### Instructions for the task
Quote the records below word for word, omitting the pictures.

### Data entries

--- Start ---

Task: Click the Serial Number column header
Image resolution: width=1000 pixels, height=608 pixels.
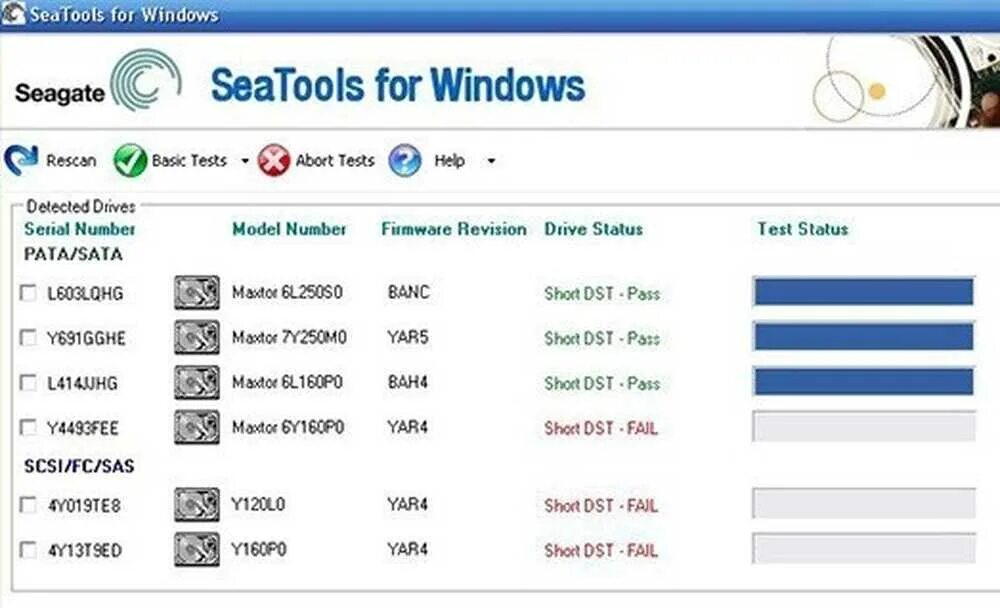Action: coord(80,229)
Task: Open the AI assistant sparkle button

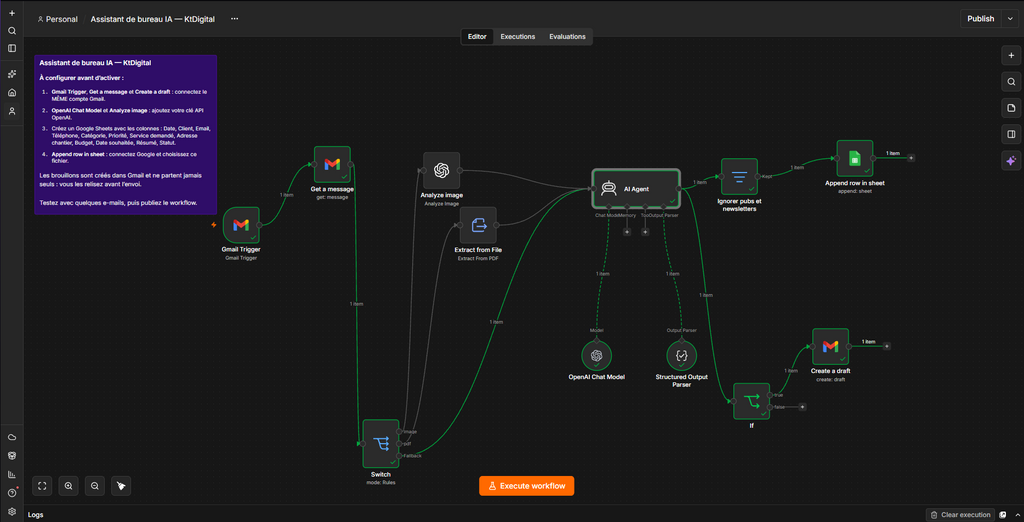Action: [x=1011, y=160]
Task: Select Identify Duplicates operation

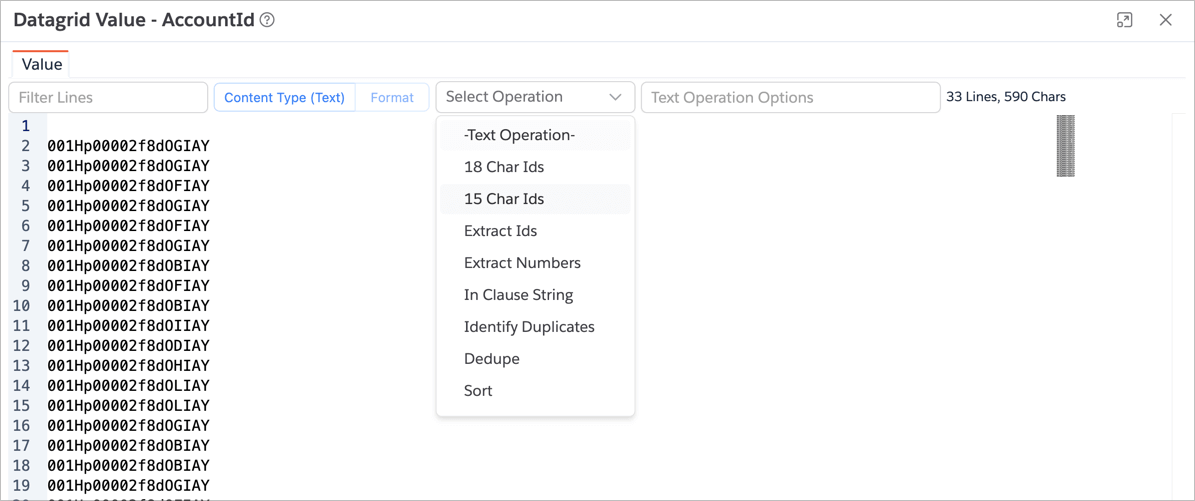Action: click(x=529, y=327)
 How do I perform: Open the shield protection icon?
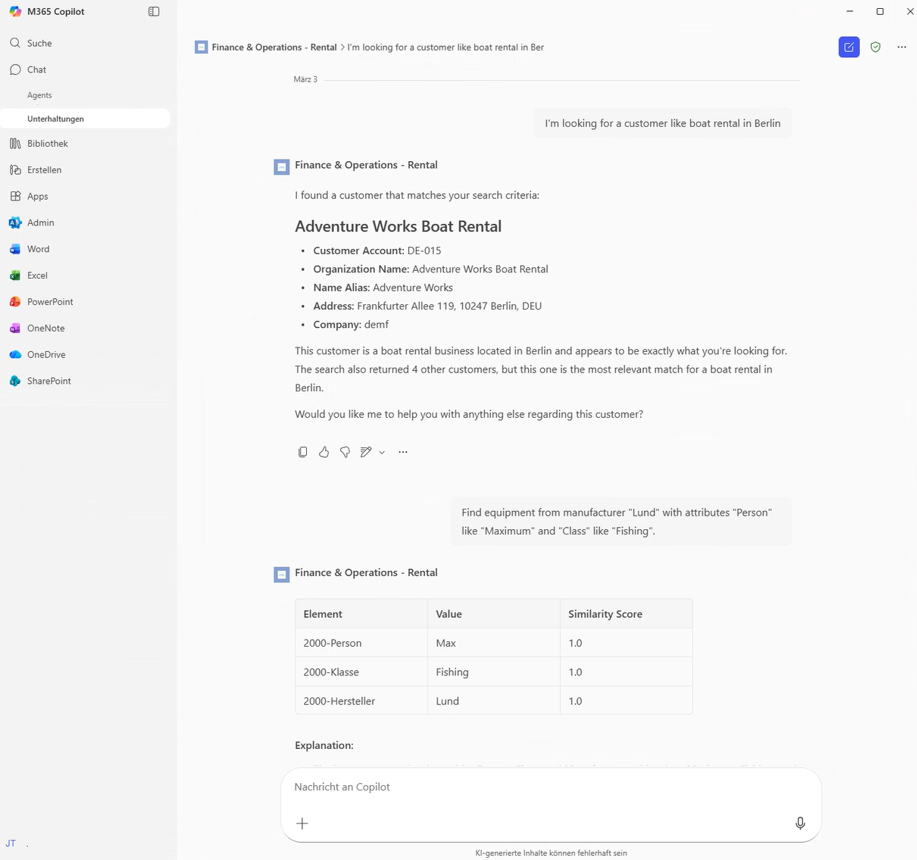[x=875, y=47]
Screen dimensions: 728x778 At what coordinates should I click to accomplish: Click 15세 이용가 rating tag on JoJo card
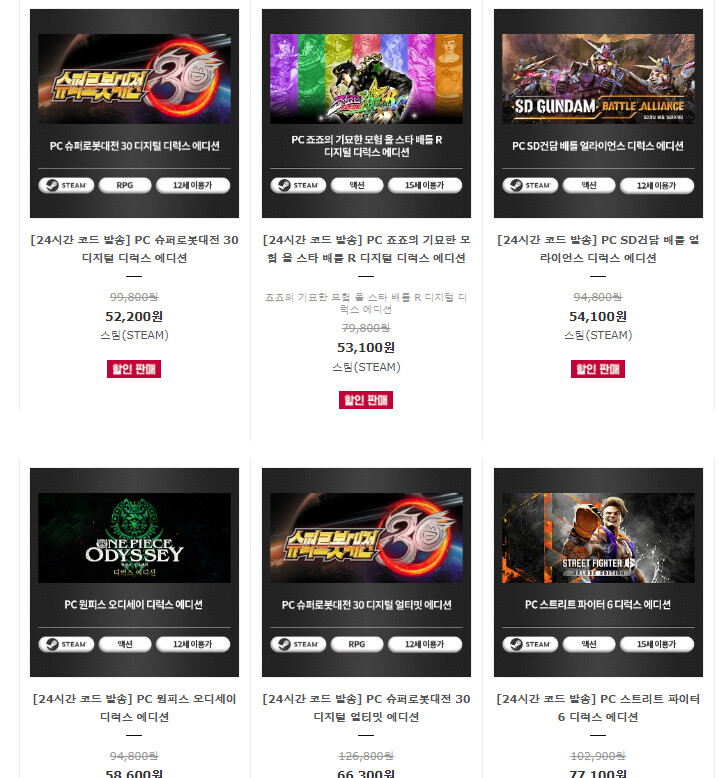point(425,185)
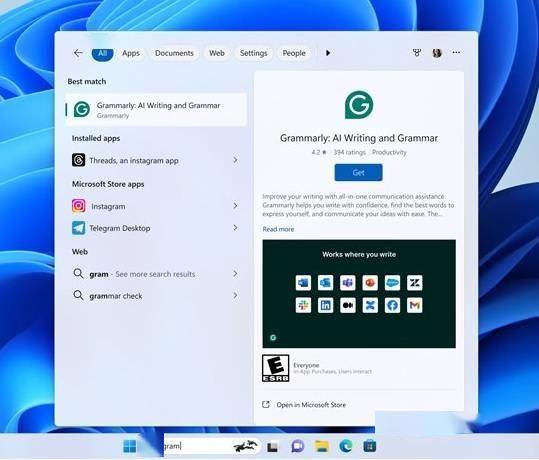This screenshot has height=460, width=539.
Task: Open the Chat taskbar icon
Action: pos(297,446)
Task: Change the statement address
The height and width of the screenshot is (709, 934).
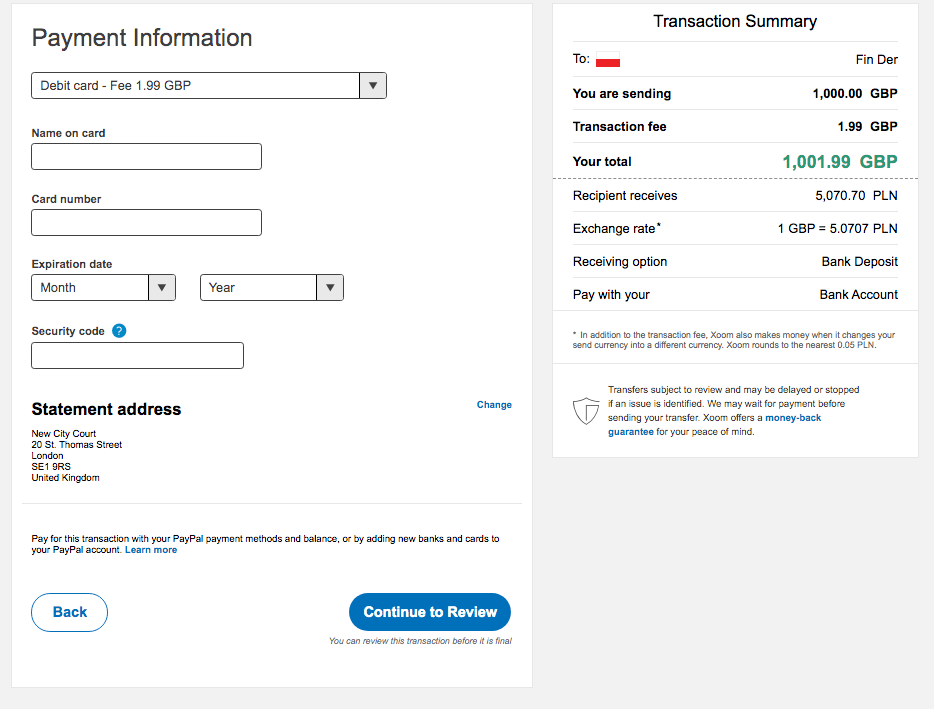Action: (494, 405)
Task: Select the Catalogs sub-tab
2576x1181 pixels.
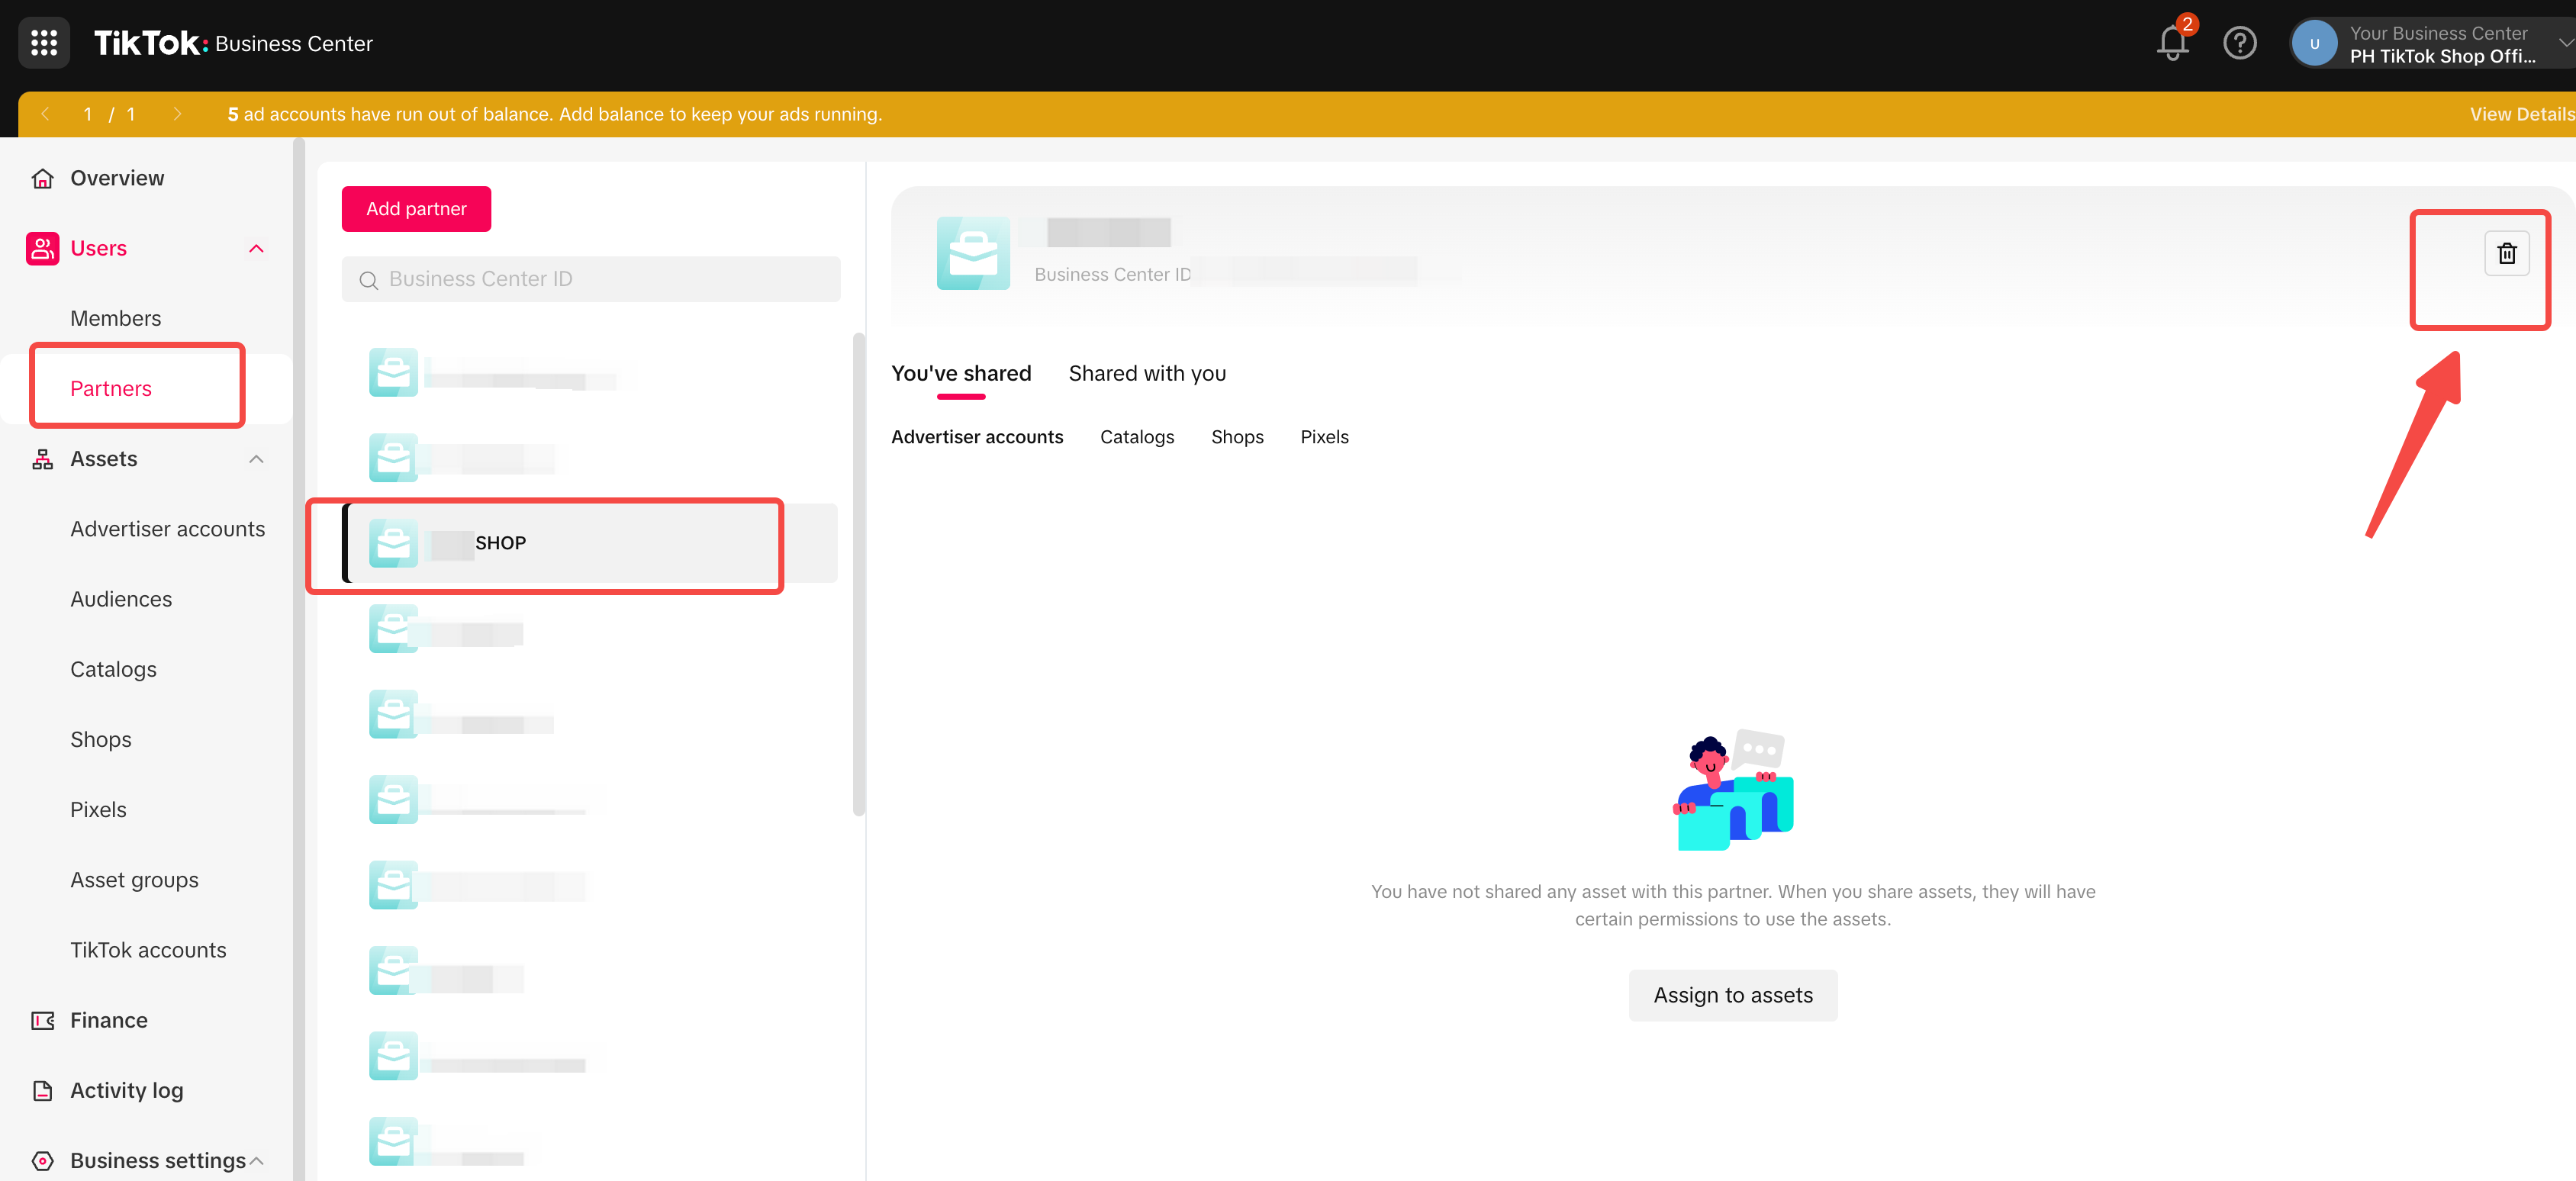Action: (1137, 437)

--- End ---

### Task answer
Task: Click the Serial Number column header
Image resolution: width=1000 pixels, height=608 pixels.
Action: coord(80,229)
Task: Open the AI assistant sparkle button

Action: [x=1011, y=160]
Task: Select Identify Duplicates operation

Action: click(x=529, y=327)
 How do I perform: Open the shield protection icon?
[x=875, y=47]
Screen dimensions: 728x778 At what coordinates should I click to accomplish: Click 15세 이용가 rating tag on JoJo card
point(425,185)
This screenshot has height=460, width=539.
Task: Open the Chat taskbar icon
Action: pos(297,446)
Task: Change the statement address
The height and width of the screenshot is (709, 934).
Action: (494, 405)
Task: Select the Catalogs sub-tab
2576x1181 pixels.
Action: (1137, 437)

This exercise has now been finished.